Он положил руку на плечо Ратибора, и его пальцы впились, как когти.


– Тебе даны все полномочия. Ты можешь брать людей, деньги, отдавать приказы от моего имени. Но знай, Ратибор. Я не Святослав. Мой отец мог простить доблестному воину неудачу в бою. Я – нет. У меня нет на это права. Если ты провалишься – твоя голова слетит первой.

Глава 5: Медведь и Ведунья

Прохладный вечерний воздух ударил в лицо, как глоток ледяной воды после душного, пропитанного ложью терема. Ратибор стоял на высоком крыльце, глядя вниз, на раскинувшийся под холмом Киев. Город уже зажигал первые огни, и они казались желтыми, больными глазами в сгущающихся сумерках. Он глубоко вдохнул, пытаясь вытравить из легких запахи княжеской гридницы, но смрад Гнилой Топи был сильнее. Он прилип к нему, как вторая кожа.

Ратибор посмотрел на идущих по двору дружинников – здоровенных, горластых рубак с бычьими шеями, гордых своей силой и блеском оружия. Они были лучшими воинами князя. Верные псы, обученные рвать глотки врагам Ярополка. И сейчас Ратибор с холодной, кристальной ясностью понял: они были абсолютно бесполезны.

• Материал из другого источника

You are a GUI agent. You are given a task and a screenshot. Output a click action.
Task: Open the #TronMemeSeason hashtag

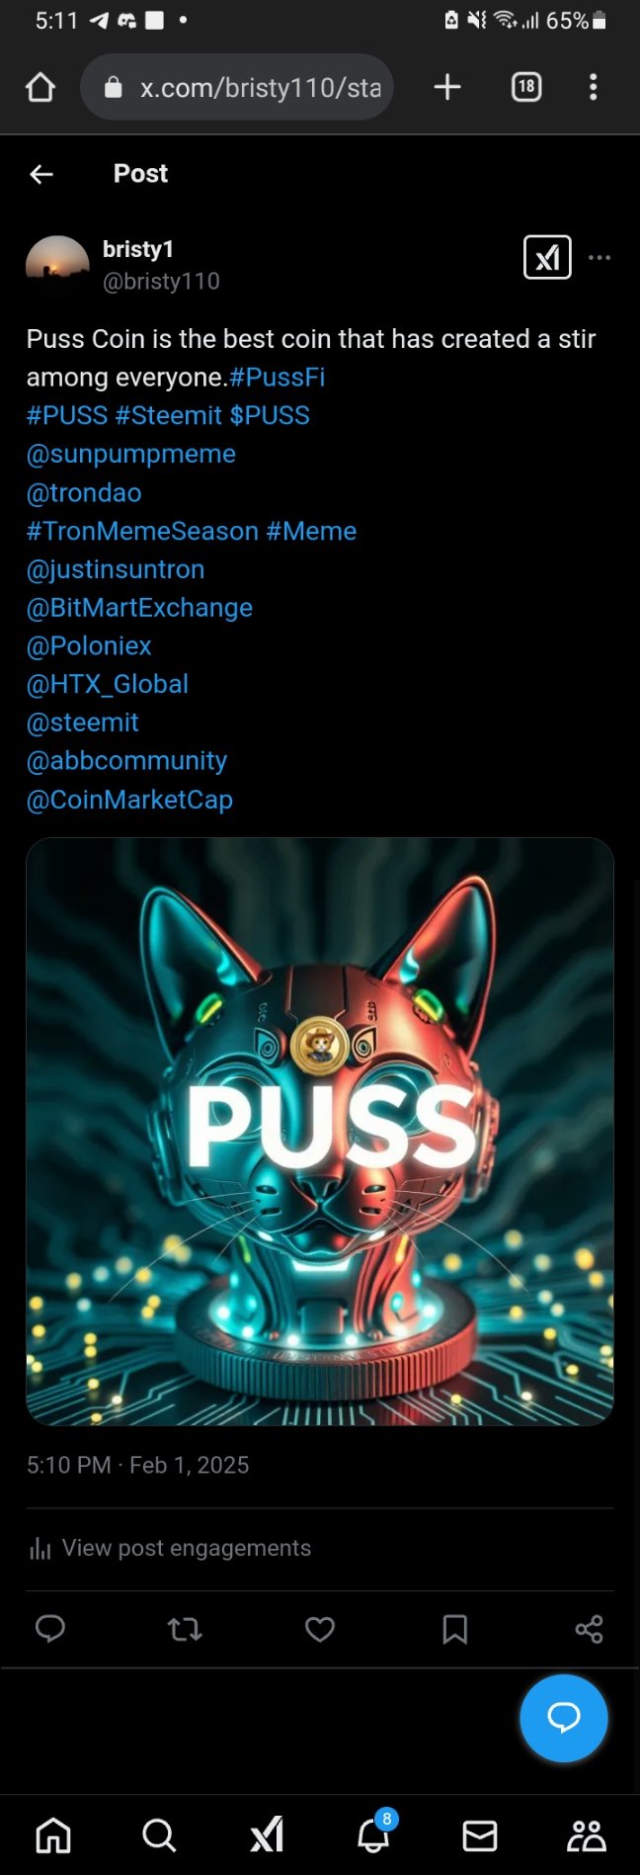[x=142, y=531]
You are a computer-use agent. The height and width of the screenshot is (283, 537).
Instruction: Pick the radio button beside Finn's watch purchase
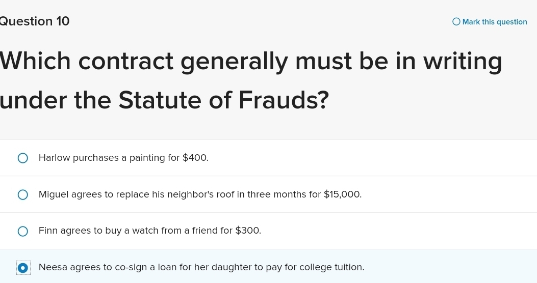click(23, 231)
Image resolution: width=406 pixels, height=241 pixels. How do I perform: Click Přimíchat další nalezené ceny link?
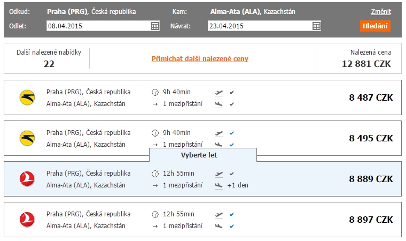click(200, 59)
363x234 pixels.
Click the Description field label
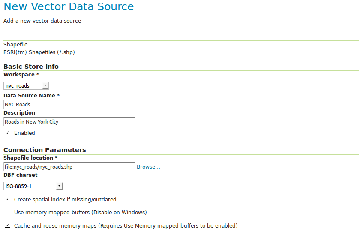click(19, 113)
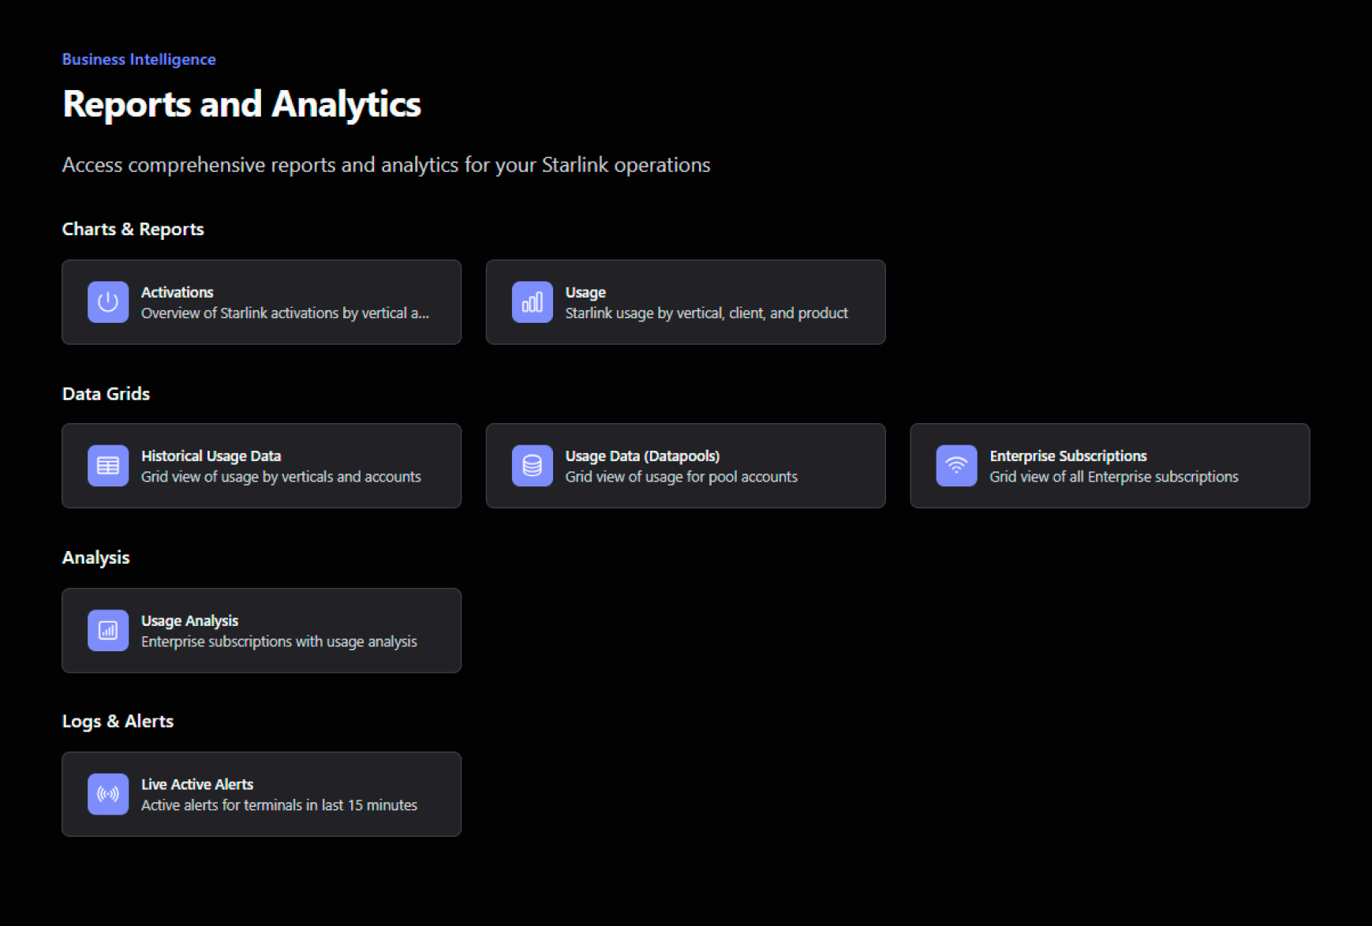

Их секиры были созданы, чтобы крушить щиты и черепа. Их мечи – чтобы вспарывать кольчуги и животы. Они были инструментами для войны с плотью и кровью. Но как рубить тень? Как пронзить мечом то, что не имеет тела, а лишь выпивает саму жизнь из земли? Послать эту ораву на бой с тем, что оставило от Охрима и болотника лишь сухую шелуху, было все равно, что пытаться вычерпать Днепр решетом. Бессмысленно и глупо.

Ему нужны были другие инструменты. Не меч, а хирургический скальпель, чтобы вскрыть гнойник. Не щит, а костяной оберег, что отводит взгляд нечисти. Ему нужны были те, кто сам ходил по краю, заглядывал во тьму и не моргал.

И он знал, где их искать.

В его голове, выжженные памятью, всплыли два образа.

Первый был широким, как заслонка от печи, и заросшим спутанной рыжей бородой, в которой вечно застревали крошки и капли меда. Лицо, которое могло ухмыляться с беззаботностью ребенка или реветь с яростью берсерка. Всеслав. Прозвище «Медведь» было не прозвищем, а точным описанием его сути. Его побратим. Человек, который был не столько воином, сколько стихийным бедствием на ногах. Память услужливо подбросила Ратибору картину: стены болгарской крепости Доростол, дождь из стрел. Одна из них, с черным оперением, глубоко вошла в плечо Всеслава. Тот не охнул. Он взревел, как раненый зверь, обломил древко о камень стены, и с этим обрубком, торчащим из мяса, схватил две свои секиры. А потом он просто пошел вперед, в самую гущу вражеского строя. Это была не битва. Это была бойня. Живой таран, вихрь из стали, кожи и рыжей бороды, оставляющий за собой просеку из разорванных тел, расколотых щитов и влажного хруста ломаемых костей.